**About this task**
Write out the part of the chat log starting at "AlcubierreDriveIn an attempt" and ending at "a pleasure ;)", word for word.

**Provided passage**
☆ ☆ ☆ ☆ ☆
Kind of like an internal LinkedIn, I guess.
 
I have no idea.
 
user55340
Could be useful in a larger company with lots of (internal) developers or self organizing teams.
 
user41796
> A way for other users to learn about you and your areas of expertise, current projects, and colleague relationships.
 
user55340
(or more flexible teams)
 
6:49 PM
I'm 99% sure that SharePoint can do everything.
I mean, I could probably get plugins and extensions to make my breakfast for me.
 
user41796
@ThomasOwens that statement is only true if there's an emacs plugin for it.
 
@MichaelT howdy
 
user55340
I'd once again like to say "thank you for those 'closed by Oded 15 seconds ago'" when I go look them.
 
user41796
Race to close:
(hint it's from the NPR days)
 
user41796
21
Q: Emacs-as-OS: obsolete?

AlcubierreDriveIn an attempt to reach at least beginner status with such a legendary editor, I have been coding in Emacs for the last two months. I try to keep an open heart, but I find myself continally disagreeing with one core design choice: that Emacs allow its users to never have to leave. In a 2010 worl...

 
6:52 PM
heh - always a pleasure ;)
 
#winning
 
user41796
If any of y'all heard the sound of a million souls screaming it's because I'm writing a "clever" query in MS Access. Ugh.
☆ ☆ ☆ ☆ ☆
**Recorded data**
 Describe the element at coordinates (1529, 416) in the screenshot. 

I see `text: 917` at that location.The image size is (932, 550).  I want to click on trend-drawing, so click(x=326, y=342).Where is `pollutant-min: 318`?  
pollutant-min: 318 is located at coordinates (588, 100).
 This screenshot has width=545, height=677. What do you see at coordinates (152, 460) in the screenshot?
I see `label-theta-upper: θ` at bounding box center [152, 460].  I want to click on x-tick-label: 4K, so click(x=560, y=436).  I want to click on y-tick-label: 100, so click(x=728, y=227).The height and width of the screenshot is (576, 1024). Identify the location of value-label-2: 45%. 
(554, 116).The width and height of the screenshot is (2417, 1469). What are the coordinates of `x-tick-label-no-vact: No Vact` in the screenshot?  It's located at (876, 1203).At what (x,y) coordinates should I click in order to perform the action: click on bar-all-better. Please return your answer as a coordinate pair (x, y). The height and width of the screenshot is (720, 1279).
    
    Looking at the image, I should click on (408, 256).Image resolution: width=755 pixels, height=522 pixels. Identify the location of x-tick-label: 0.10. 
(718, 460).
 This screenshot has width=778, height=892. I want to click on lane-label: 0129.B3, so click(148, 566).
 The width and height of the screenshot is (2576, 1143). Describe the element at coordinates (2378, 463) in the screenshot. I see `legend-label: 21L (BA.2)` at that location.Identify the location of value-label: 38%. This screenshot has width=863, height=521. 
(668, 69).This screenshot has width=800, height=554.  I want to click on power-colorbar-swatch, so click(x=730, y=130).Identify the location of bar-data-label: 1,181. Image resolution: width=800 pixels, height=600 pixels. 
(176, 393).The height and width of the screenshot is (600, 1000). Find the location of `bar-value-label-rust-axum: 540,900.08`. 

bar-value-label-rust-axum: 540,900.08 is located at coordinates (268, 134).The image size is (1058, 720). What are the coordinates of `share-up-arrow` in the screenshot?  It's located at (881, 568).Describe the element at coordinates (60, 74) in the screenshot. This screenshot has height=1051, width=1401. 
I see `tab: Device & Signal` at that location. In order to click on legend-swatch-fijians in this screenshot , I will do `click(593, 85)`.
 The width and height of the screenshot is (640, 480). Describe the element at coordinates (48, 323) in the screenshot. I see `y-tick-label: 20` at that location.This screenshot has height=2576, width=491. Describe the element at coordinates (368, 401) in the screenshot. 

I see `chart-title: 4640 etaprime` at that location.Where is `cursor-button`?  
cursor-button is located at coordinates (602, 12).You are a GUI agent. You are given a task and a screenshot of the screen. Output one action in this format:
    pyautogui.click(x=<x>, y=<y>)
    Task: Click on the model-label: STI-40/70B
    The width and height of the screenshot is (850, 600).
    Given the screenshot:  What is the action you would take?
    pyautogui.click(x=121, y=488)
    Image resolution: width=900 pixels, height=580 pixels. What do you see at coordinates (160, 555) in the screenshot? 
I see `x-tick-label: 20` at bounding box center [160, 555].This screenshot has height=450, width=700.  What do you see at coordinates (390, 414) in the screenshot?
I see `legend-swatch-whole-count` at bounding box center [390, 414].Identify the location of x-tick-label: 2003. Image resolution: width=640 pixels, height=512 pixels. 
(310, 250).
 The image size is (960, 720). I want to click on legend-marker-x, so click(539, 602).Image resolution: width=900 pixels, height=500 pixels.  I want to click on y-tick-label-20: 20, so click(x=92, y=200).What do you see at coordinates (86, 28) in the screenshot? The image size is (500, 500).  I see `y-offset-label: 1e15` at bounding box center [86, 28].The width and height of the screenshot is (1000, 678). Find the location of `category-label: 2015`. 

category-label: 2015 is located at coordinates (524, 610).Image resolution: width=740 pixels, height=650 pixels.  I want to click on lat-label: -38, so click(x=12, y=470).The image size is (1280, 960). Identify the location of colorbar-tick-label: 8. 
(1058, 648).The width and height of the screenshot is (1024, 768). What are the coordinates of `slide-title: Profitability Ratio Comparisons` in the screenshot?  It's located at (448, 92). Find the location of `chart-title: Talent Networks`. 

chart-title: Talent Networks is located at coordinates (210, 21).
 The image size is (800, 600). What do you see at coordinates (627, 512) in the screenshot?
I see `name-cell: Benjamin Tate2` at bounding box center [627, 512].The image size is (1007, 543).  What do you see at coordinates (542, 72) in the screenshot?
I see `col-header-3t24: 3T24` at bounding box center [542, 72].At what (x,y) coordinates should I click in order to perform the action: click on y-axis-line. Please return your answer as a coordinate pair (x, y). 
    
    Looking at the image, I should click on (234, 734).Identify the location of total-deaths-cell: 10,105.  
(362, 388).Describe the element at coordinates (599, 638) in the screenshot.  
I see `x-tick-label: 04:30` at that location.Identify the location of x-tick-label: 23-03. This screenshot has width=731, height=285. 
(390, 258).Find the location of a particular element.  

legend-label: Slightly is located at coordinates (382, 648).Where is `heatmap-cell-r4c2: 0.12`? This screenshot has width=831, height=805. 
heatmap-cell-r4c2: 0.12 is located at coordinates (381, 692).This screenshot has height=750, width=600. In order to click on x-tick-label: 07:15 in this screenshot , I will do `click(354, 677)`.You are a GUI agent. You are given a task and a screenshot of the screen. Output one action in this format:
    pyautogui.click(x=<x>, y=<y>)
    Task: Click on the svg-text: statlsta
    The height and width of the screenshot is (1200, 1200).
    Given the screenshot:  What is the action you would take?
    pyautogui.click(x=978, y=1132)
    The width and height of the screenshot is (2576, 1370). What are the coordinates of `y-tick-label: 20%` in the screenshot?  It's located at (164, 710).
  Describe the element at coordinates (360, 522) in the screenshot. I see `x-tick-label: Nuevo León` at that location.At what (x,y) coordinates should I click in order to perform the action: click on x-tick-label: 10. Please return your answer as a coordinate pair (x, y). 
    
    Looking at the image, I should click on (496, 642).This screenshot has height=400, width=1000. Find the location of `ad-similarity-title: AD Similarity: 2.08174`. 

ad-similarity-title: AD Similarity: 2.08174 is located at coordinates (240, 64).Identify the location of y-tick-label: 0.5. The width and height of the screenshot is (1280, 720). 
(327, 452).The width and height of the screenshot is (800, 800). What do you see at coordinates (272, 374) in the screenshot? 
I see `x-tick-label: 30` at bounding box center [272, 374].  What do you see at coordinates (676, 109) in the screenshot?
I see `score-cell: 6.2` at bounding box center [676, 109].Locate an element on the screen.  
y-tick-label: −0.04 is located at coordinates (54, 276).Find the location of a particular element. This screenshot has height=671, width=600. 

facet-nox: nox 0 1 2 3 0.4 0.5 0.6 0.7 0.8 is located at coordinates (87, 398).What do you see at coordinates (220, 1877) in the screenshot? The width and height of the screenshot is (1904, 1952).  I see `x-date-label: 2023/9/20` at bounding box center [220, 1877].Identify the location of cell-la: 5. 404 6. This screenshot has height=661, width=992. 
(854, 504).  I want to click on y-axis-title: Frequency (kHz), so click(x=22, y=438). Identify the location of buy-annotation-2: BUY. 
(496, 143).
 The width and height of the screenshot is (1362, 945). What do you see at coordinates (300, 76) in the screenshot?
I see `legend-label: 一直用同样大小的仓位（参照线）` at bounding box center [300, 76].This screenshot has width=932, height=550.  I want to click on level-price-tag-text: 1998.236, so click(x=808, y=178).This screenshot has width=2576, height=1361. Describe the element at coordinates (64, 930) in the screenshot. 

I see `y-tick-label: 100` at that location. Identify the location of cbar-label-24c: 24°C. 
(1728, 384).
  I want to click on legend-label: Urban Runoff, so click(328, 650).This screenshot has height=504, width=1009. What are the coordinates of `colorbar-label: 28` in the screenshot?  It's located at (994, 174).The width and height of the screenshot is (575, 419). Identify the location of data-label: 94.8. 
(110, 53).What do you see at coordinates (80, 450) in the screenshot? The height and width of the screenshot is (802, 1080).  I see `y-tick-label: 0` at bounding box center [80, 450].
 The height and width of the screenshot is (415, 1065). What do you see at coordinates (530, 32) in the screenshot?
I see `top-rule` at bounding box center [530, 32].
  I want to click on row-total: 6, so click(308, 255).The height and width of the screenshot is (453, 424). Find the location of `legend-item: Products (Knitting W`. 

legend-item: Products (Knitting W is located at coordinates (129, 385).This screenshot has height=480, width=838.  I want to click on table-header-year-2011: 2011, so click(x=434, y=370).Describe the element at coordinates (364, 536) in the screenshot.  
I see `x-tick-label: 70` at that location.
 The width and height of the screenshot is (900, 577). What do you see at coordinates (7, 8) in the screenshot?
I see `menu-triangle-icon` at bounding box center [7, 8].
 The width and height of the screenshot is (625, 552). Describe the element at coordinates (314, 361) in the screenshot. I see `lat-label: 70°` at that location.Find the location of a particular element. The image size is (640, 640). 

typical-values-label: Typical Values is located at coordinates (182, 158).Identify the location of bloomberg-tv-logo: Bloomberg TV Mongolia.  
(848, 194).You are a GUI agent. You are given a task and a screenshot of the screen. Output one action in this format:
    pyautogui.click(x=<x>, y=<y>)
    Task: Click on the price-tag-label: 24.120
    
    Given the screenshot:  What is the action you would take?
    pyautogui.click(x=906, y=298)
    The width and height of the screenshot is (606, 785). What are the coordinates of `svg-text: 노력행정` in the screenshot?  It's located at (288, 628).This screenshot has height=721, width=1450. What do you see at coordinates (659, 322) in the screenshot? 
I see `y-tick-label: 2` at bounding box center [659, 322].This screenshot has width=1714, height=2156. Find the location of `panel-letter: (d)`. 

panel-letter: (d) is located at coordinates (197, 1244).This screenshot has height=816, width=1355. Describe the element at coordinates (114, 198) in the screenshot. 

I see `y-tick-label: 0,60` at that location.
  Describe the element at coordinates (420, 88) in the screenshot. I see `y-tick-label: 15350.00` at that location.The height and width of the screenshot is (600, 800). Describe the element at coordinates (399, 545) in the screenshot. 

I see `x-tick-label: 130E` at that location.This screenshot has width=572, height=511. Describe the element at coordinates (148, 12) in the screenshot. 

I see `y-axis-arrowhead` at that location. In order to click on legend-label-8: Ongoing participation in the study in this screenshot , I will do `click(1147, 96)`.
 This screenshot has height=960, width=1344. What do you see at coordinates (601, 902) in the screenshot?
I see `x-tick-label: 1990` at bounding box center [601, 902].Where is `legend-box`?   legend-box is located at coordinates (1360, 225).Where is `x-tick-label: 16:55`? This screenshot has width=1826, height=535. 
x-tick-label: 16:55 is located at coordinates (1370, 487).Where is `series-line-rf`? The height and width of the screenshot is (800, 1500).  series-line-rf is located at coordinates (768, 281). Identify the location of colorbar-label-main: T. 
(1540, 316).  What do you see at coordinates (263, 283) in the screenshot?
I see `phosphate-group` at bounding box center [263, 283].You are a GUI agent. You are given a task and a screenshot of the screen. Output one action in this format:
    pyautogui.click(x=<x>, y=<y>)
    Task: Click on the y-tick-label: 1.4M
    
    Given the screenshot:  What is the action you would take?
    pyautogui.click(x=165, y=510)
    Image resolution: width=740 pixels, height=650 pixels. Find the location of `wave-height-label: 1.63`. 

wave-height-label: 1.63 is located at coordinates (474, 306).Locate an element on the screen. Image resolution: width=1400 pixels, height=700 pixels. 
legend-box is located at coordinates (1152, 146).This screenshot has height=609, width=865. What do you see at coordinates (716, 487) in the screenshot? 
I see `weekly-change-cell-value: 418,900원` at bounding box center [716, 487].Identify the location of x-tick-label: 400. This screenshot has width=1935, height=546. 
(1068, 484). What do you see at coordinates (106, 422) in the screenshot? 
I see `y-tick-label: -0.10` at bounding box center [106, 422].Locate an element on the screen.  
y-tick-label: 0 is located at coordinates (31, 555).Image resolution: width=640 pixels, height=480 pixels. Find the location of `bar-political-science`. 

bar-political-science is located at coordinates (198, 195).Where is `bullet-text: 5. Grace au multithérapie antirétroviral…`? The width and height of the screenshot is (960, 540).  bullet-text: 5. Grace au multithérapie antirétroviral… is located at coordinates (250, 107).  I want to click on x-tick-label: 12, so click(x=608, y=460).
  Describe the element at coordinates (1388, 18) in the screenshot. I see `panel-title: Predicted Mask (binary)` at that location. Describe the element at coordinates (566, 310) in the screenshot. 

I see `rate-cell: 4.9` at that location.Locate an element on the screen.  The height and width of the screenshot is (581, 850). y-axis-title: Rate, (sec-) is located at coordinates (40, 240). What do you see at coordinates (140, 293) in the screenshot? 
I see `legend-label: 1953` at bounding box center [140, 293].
☆ ☆ ☆ ☆ ☆
**Solved exercise**
AlcubierreDriveIn an attempt to reach at least beginner status with such a legendary editor, I have been coding in Emacs for the last two months. I try to keep an open heart, but I find myself continally disagreeing with one core design choice: that Emacs allow its users to never have to leave. In a 2010 worl...

 
6:52 PM
heh - always a pleasure ;)